■ Work instruction ■
From the listing below, extract every line containing "logo".
━━━━━ Given information ━━━━━
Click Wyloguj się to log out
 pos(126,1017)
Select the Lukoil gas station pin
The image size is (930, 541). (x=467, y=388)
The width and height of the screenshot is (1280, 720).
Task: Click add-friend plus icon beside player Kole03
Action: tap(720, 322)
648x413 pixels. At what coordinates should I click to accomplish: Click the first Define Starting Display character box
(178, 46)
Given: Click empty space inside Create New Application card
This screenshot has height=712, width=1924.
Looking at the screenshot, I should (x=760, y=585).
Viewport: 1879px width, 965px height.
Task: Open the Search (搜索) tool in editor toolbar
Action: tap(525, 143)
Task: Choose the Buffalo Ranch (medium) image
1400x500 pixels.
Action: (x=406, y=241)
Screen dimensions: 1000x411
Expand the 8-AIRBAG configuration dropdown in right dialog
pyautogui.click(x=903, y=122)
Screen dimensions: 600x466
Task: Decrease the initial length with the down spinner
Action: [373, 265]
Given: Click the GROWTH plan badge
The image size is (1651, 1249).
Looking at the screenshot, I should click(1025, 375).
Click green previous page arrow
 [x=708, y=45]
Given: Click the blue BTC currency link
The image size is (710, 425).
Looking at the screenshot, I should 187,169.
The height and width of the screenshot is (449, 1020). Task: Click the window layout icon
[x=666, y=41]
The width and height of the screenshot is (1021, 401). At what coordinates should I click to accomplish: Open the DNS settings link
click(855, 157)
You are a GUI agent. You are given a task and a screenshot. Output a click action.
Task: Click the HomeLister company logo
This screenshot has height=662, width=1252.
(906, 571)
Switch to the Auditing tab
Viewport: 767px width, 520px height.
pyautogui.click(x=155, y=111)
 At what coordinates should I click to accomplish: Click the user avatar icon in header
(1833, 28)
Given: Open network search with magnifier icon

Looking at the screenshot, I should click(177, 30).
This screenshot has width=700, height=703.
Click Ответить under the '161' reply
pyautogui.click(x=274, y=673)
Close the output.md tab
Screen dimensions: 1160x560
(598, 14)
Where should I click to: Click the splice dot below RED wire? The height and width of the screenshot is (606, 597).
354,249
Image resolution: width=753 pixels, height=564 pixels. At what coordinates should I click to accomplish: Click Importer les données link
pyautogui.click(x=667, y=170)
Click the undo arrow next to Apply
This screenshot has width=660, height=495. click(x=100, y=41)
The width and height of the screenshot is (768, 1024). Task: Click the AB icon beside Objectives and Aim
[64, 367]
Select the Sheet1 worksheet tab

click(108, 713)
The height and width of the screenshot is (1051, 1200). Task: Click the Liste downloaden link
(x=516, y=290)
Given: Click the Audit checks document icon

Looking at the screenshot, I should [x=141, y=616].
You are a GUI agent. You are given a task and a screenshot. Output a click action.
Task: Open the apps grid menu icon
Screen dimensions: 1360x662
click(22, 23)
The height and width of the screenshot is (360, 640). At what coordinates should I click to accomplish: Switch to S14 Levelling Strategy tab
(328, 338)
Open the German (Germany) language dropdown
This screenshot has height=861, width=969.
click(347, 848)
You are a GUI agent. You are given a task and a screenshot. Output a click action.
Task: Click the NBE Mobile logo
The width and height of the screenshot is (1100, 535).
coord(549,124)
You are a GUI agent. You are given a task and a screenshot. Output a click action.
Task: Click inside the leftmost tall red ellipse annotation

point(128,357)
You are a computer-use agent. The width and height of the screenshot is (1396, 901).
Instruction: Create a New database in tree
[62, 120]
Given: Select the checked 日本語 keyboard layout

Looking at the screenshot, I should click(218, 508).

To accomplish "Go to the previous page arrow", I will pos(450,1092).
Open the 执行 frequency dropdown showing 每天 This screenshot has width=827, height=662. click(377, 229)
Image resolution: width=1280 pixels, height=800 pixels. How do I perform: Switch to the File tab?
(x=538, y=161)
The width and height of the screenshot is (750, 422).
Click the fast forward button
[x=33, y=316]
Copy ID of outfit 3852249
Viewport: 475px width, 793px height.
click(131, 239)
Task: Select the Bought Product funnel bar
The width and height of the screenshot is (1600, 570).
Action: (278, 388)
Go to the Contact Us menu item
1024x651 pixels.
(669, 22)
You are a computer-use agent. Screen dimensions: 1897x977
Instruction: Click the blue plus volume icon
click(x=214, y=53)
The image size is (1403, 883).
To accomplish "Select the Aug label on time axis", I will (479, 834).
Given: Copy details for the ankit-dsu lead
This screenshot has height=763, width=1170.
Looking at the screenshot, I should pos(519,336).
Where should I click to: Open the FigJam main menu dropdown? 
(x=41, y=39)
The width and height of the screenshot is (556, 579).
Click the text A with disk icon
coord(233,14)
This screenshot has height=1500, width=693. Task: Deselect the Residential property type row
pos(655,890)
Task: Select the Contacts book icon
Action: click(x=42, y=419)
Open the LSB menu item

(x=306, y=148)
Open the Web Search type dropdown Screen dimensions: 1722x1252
━━━━━
■ Solution to this task ■
Task: Click the HomeLister company logo
Task: Click the NBE Mobile logo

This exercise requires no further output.